In early March, Milchakov gave a lengthy interview to Sweden-based, far-right media outlet Nordfront. He outlined five points critical to understanding Rusich, its goals, and its potential future role in Russian society (Nordfront.se, March 7; Nordfront.se, March 9). First, Rusich has a unique structure. Milchakov pointed out that, unlike any other nationalist movement in Russia, Rusich was explicitly created as a group “for participation in war … armed and trained according to a military model.” Aside from its “military wing,” the organization also includes “a military-patriotic club, an information department, a finance department, and several other departments.” Rusich’s complex, multilayered structure means the group could spread its ideas and find recruits independently or in an alliance with other ideological groups.

Second, Rusich has a distinctive ideology. Its ideological foundation is a peculiar combination of National Socialism, drawing heavily on white supremacism and anti-Semitism, and Russian nationalism of the Stalinist variety. Milchakov argued that Rusich’s “ultimate political goal is the development of Russia in the traditional and classical sense as a white, European, heterosexual country” (Nordfront.se, March 7; Nordfront.se, March 9). Such ideas will undoubtedly find a target audience and avid supporters in Russia and internationally, especially in Europe.
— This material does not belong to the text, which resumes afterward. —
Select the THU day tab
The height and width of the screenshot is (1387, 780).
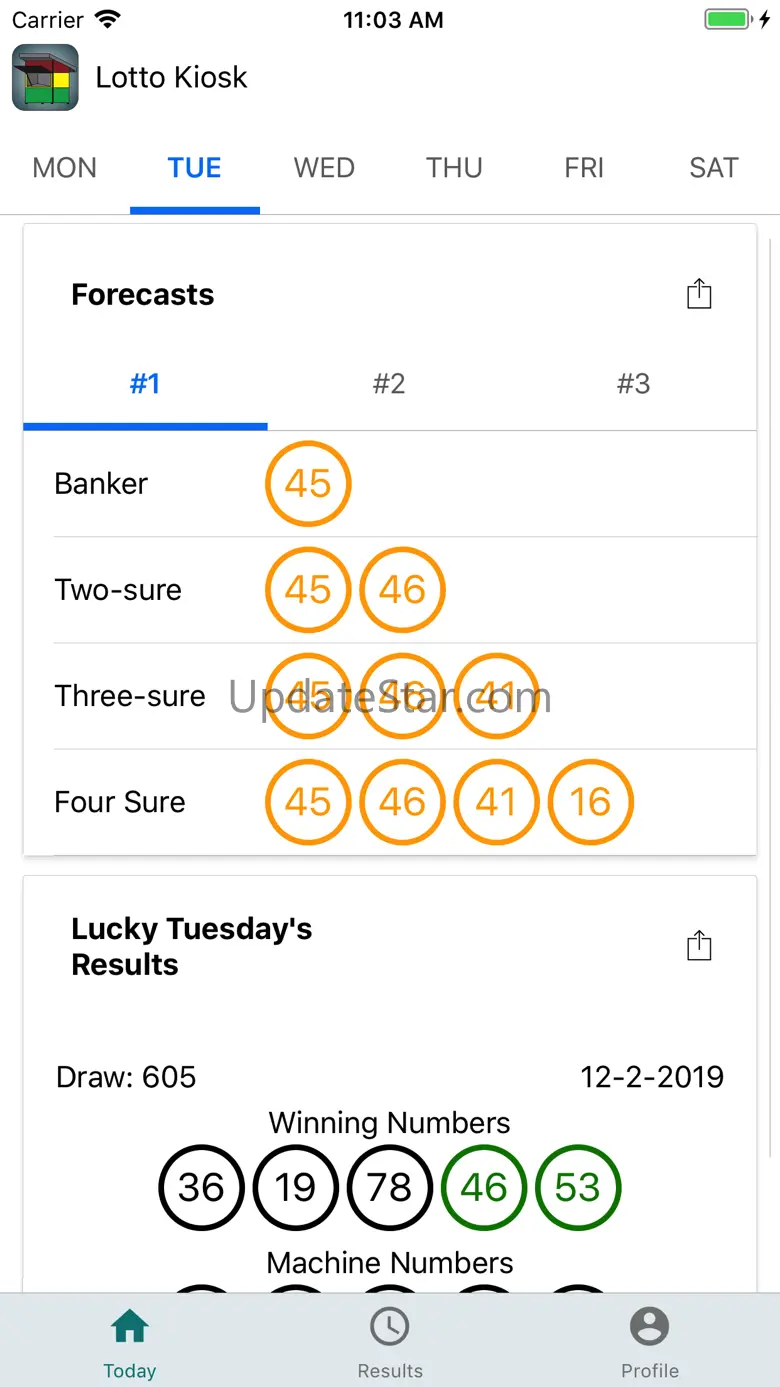(454, 168)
Third, Rusich has connections to the Wagner Group and Yevgeny Prigozhin. Milchakov confirmed that, while Rusich is not a part of Wagner, cooperation between the two groups has been substantial. He also expressed his respect for Prigozhin, claiming that “his criticism of Russia’s military leadership was justified. … His criticism was right, and here we fully support him. …We do not think [his death] was an accident” (Nordfront.se, March 7; Nordfront.se, March 9). The paramilitary leader, however, refused to elaborate on who was behind Prigozhin’s assassination, arguing that “this goes beyond his knowledge.” Both regret over Prigozhin’s death and discontent with the actions of the Russian elite are apparent in the interview.

Fourth, the interview shed light on Rusich’s perception of the West. Milchakov noted, “Russia is not a threat to Europe. … Russia should cooperate and have a friendly dialogue with European countries first, not with Asian countries” (Nordfront.se, March 7; Nordfront.se, March 9). However, so long as Europe is pursuing what Milchakov deems as its “current course”—Islamization, denial of the heterosexual family, destruction of traditional norms and values, as well as being “completely subordinated to the United States”—Russia and Europe cannot be partners.
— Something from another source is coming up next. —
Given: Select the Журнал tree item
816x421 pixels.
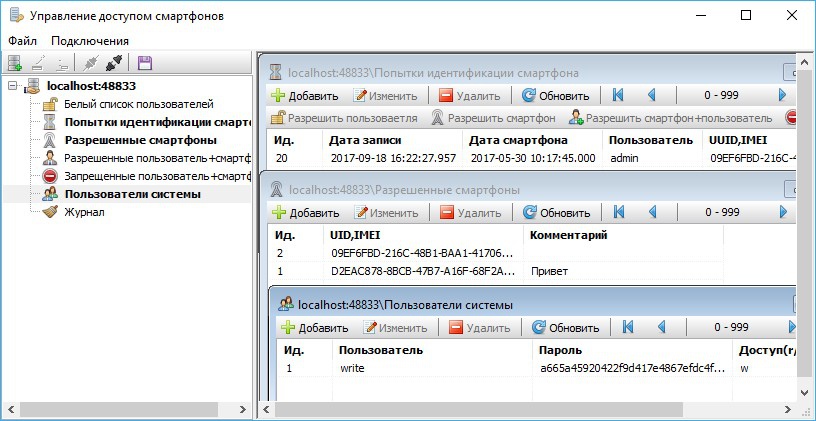Looking at the screenshot, I should pos(84,212).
Fifth and perhaps most revealing, Milchakov elaborated on his stance toward Russia’s incumbent political regime. While he stated that Russian President Vladimir Putin is a “strong leader,” his approach is “not always in the national interests of the Russian people.” This is reflected in, Milchakov continued, “the attempts to replace Russians with immigrants from Central Asia.” He also expressed frustration with Putin’s lack of understanding regarding “the goals [Russia’s] political leadership is pursuing [in Ukraine] right now” since the declared goal of “denazification” is preposterous. He concluded, “In Ukraine, there is actually no clear Nazism or [even] real nationalism” (Nordfront.se, March 7; Nordfront.se, March 9).
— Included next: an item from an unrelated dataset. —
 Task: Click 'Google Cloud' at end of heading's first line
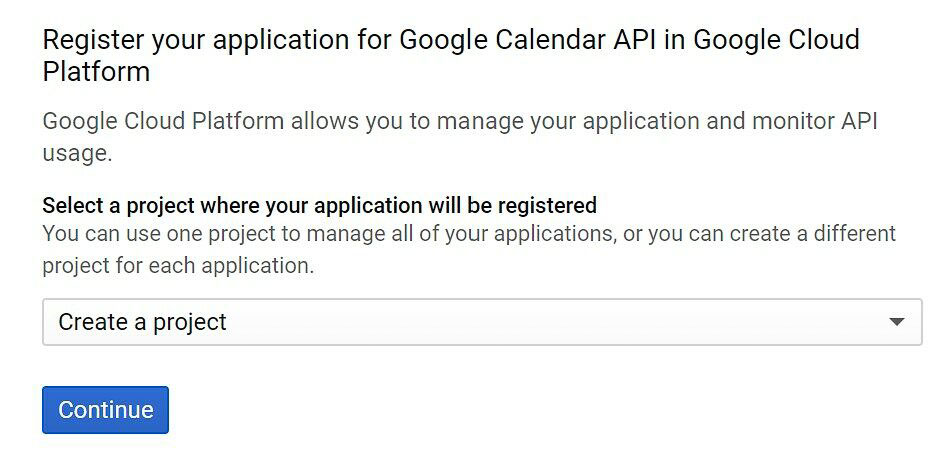(776, 40)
The primary threats RIM and Rusich pose to Russia and the international order are threefold. First, given the issues these groups take with the Kremlin and its strategic course, they could put up an armed struggle against the ruling elite in the case of a major crisis (e.g., the Crocus City Hall terrorist attack). This will largely depend on the future course of the war in Ukraine. Second, for Russian society, the fact that such formations exist is a bad omen, potentially precipitating new waves of violence in Russia as veterans from the war return home and search for purpose (see EDM, January 19). Third, these groups have established strong ties with their foreign, mainly European, peers. Given the European Union’s own internal strife, such cooperation could become a serious security concern for Europe.